I didn't see a provision for entering your own hay analysis results, and only Australian feeds are currently in the database.

So, as slick and pretty as this program is, I don't see any real advantage over what you can get from free from the NRC model, plus a little math.


*While I do charge for consultations and assistance, I have always made the spreadsheets available at no charge for individual use. I appreciate a "donation" if you find them useful, but it is not required.

Wednesday, January 09, 2008

Stupid Trees to Have Around Horses

The article Stupid Trees to Have Around Horses at the North Carolina School of Veterinary Medicine website concentrates on three - Oleander, Red Maple and Wild Cherry.

In the Southwest, Oleander is everywhere. Its evergreen foliage and beautiful flowers make it an attractive landscape plant, used extensively in new housing development. 

Unsuspecting newcomers to the area may have oleander planted in close proximity to their horses - or your new neighbors may have planted an oleander hedge right next to your horses' turnout fence line. If this is the case, you may have to resort to offering to pay for and help plant a safer replacement - this will be much less expensive in the long run than the potential veterinary bill (and keep you on better terms with your neighbors - they likely were simply unaware that these plants could harm your horses).

One of the most complete listings available is the Cornell University Poisonous Plants Informational Database which lists plants by both common name and scientific name. 

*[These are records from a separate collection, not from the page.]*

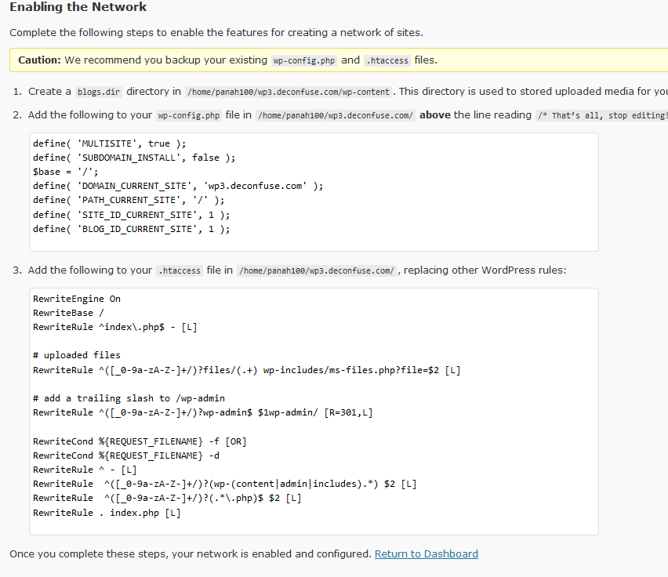Click the RewriteBase line

[x=68, y=313]
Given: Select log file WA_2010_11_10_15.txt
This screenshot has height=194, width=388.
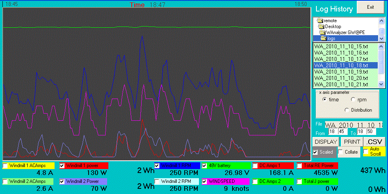Looking at the screenshot, I should [x=341, y=46].
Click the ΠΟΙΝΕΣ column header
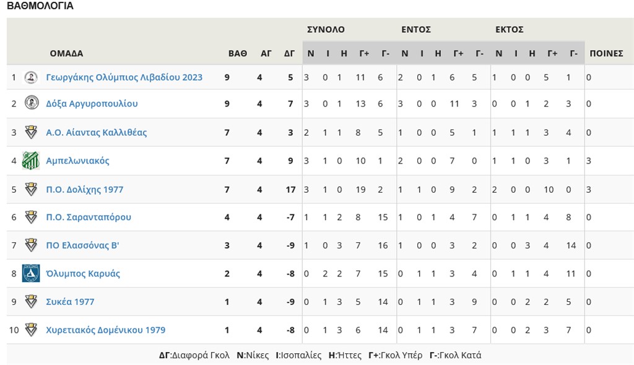The width and height of the screenshot is (634, 365). point(606,53)
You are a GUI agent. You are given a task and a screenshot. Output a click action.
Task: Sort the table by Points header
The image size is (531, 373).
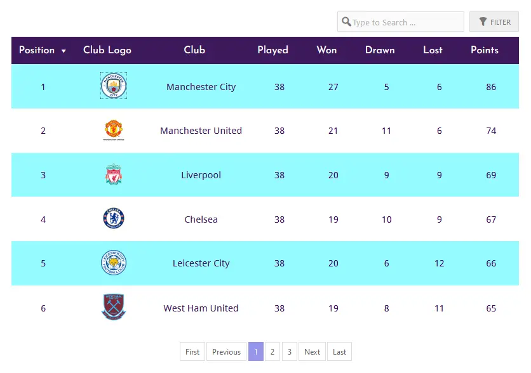[x=484, y=50]
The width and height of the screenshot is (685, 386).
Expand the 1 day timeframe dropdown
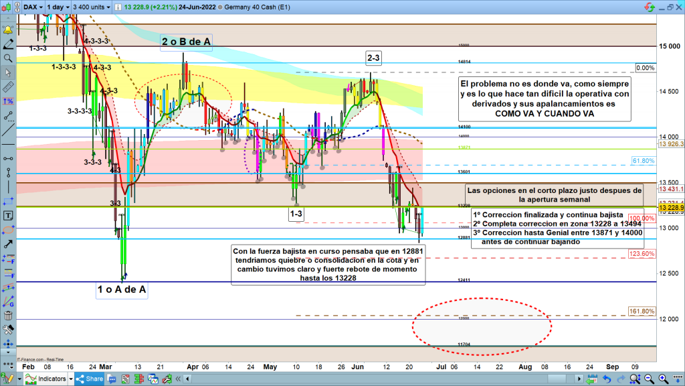(59, 7)
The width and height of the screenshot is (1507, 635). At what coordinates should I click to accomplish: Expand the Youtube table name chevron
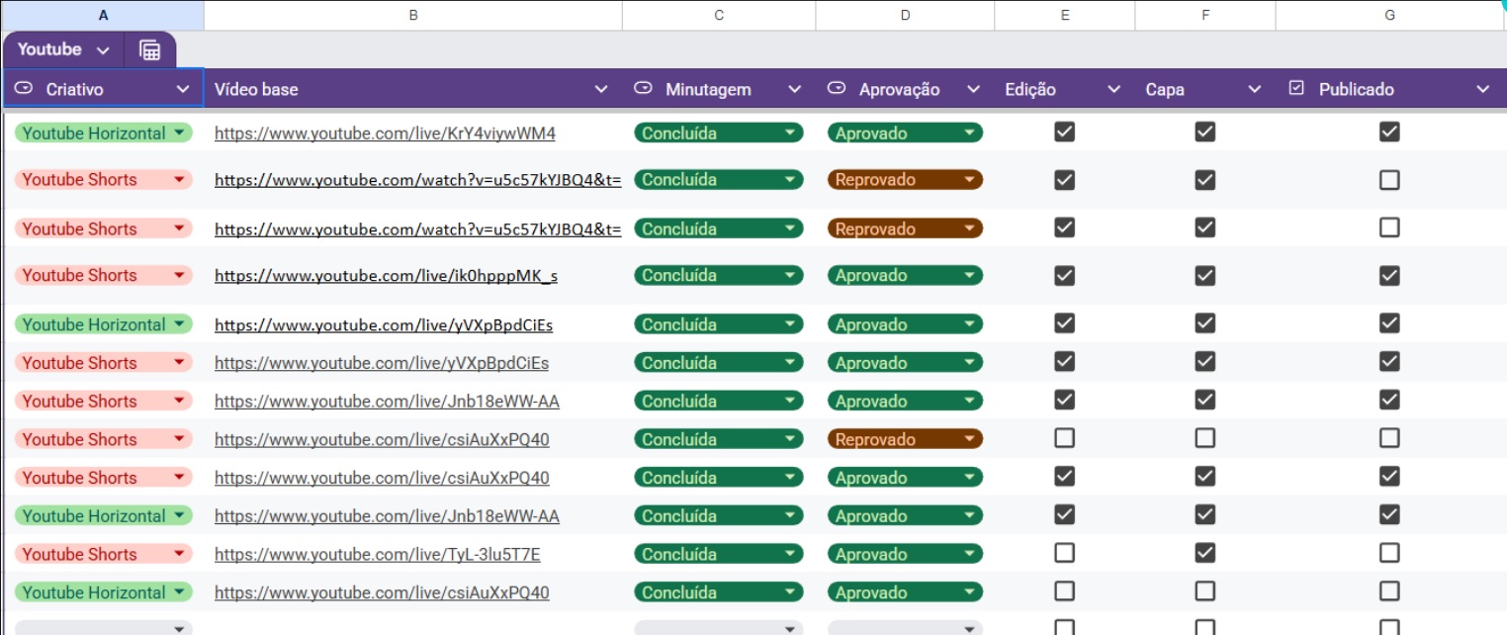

Another excellent resource is A Guide to Plant Poisoning of Animals in North America from IVIS (International Veterinary Information Service), which lists plants by systems affected (helpful if your horse is showing symptoms and you are trying to determine a possible cause).
Accessing IVIS requires free registration.

If you're as bad at identifying plants as I am, you can consult with your area cooperative extension agent to walk your land with you and identify potential problem plants.